Democracy Grows Bolder in Iran

Monday, July 16, 2012

One of the most enduring assertions about Iran is that its people support the government’s determination to continue its nuclear programs.  This belief underlies our hesitance in preventing development of an Iranian bomb, and also constrains our options.  If in acting against this Iranian government we cause Iranians to rally around it, Iran could become even more dangerous, the time delayed when this government so damaging to Iranians themselves is finally brought down.

But is it true that Iranians en masse support their country continuing its nuclear programs, especially at the price in sanctions and international opprobrium they are currently paying?  We don’t actually know.  However, it appears Iranians are beginning to question this shibboleth, and their prods for the government to determine public attitudes may become an important means by which Iranians challenge their authoritarian government.

The Iranian political class seems to believe they are on solid ground in asserting the Iranian people consider nuclear energy a national right.  A 2010 RAND survey showed 97% of Iranians believe so (although only 32% supported developing nuclear weapons).

It’s very difficult to get accurate information in repressive societies, especially about government policies that are well-known to the public.  If you were Iranian, would you honestly answer a stranger asking you whether you support your government’s most visible international policy, when people are routinely sent to prison for such things?

Two weeks ago, an Iranian state tv station polled viewers on the subject, and an amazing 63% opposed the Iranian government position.  The majority of respondents believed their government should end its nuclear enrichment in return for gradual lifting of sanctions by the international community.

The poll was shut down as soon as media reports began covering the findings, the site (irinn.ir) saying it did “not represent the whole population of Iran.”  But it had received enough attention that the Iranian government felt the need to discredit the poll: they comically alleged that the British Broadcasting Company had hacked the site (the Iranian government has a particular obsession with the British).

The sample from the tv poll is unlikely to be representative: only 2,000 people answered, and its respondents would need to have computers and be willing to risk identification.  But despite that, a significant slice of viewers chose to record their opposition to the government’s policy.  More than that: they repudiated the government and supported much of our negotiating position.

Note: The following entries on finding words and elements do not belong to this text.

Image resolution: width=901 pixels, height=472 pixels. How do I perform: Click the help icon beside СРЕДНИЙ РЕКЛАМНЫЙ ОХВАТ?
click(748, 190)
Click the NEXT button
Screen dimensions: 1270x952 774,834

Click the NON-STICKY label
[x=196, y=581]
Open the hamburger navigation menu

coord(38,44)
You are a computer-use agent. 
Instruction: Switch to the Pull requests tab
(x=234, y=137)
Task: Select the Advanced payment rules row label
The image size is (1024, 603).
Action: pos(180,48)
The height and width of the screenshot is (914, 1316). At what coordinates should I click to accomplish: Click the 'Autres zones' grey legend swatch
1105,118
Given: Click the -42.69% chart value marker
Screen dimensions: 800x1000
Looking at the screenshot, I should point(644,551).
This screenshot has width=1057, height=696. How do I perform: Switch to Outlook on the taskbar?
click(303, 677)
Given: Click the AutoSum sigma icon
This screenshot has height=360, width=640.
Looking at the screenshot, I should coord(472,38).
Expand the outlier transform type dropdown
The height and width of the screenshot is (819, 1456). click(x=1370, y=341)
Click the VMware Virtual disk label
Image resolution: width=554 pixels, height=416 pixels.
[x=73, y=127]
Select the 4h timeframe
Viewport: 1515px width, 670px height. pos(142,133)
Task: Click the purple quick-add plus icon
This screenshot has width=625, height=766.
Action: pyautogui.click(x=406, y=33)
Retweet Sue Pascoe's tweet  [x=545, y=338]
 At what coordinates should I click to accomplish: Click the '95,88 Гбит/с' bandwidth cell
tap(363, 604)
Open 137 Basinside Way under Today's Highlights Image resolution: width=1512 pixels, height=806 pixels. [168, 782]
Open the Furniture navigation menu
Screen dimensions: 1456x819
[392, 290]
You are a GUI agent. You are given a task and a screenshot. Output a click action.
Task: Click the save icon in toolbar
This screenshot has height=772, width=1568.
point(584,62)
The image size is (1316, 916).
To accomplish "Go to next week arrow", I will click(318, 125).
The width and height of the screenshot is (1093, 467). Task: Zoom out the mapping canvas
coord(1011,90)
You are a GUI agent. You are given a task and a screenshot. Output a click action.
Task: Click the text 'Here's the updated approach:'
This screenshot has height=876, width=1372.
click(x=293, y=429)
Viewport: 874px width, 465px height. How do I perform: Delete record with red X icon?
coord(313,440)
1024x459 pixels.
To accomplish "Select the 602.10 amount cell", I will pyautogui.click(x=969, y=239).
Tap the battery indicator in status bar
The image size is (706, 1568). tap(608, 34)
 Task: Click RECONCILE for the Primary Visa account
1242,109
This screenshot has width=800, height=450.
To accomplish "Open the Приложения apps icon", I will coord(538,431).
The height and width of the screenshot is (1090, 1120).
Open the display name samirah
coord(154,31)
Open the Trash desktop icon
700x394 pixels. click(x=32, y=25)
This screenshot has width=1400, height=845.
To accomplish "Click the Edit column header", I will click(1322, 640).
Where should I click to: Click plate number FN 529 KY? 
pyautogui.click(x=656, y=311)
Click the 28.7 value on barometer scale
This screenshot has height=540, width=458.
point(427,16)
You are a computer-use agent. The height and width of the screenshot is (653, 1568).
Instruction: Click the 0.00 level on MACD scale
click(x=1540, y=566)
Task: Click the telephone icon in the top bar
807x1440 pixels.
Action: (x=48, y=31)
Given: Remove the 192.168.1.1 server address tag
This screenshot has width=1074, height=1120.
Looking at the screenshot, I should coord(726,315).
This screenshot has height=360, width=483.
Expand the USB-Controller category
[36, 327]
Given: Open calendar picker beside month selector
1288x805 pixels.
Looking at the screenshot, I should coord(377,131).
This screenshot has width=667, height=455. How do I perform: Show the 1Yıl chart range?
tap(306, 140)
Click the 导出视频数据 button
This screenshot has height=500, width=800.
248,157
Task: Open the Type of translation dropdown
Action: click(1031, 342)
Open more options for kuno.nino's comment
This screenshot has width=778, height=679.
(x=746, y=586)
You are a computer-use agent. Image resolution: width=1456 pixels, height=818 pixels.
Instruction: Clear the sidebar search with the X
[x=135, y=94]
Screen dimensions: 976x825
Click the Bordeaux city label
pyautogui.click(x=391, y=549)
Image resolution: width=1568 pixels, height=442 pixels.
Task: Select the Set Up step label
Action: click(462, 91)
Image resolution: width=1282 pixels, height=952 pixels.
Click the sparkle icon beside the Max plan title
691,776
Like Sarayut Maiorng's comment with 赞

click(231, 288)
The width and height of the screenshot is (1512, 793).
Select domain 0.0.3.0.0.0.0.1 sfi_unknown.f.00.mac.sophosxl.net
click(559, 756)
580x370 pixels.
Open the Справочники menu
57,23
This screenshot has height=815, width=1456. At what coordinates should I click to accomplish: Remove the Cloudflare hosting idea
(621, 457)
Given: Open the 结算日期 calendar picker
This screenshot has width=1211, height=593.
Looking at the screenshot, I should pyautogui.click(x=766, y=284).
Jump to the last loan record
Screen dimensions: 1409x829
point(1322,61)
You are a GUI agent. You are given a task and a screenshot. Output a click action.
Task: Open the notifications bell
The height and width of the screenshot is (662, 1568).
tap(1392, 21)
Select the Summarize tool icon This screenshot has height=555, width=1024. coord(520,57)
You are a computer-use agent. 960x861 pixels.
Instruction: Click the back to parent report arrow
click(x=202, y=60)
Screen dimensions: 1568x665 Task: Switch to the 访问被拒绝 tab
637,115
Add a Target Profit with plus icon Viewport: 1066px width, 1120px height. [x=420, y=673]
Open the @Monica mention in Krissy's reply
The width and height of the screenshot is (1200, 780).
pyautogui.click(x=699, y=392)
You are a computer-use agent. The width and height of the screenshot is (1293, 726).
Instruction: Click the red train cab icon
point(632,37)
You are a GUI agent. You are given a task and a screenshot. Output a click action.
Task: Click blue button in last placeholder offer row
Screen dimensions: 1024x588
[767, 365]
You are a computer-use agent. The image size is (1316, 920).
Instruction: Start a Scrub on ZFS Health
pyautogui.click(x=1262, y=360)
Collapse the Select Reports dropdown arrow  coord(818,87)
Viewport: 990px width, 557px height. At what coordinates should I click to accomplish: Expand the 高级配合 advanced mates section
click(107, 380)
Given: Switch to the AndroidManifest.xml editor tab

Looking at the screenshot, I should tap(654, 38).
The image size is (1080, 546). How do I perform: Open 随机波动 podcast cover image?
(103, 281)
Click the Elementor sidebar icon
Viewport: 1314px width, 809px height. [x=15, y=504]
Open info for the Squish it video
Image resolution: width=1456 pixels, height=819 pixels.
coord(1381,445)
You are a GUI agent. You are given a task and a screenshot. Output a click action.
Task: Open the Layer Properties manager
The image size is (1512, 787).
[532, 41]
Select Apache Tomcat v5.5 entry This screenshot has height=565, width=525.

The L.A. Times reported today that a prominent Iranian cleric, Abdullah Nouri, has suggested the Iranian government hold a national referendum about whether to continue its nuclear programs.  Speaking to a group of students, he said “It is quite obvious that we should have the right to pursue peaceful nuclear programs, but the question is whether it is worth sacrificing national interests for the sake of only one issue...It would therefore be wise to let the people decide in a referendum about the nuclear dispute between Iran and the world powers.”

Iranian news outlets are not reporting his statements, not surprisingly since the government censors all media in Iran -- Iran ranks 192nd in press freedom (only Belarus, Eritrea, Uzbekistan, Turkmenistan, and North Korea rank lower).  And Nouri is not a mainstream elite voice, having spent 5 years in prison for political activism in the late 1990s.  But he is not an insignificant voice.

There are many possible explanations for these glimpses of Iranian opposition to their government.  It could be that Iranians were never enthusiastic about the policy.  It may well be that sanctions have been in place long enough (recall the Bush Administration achieved three unanimous UN Security Council Resolutions putting sanctions in place) and are now significant enough that Iranians are revising their opinions -- Iran’s currency lost 50% of its value in the past year and trading grows ever more constrained.  But this is how democratic revolutions often begin.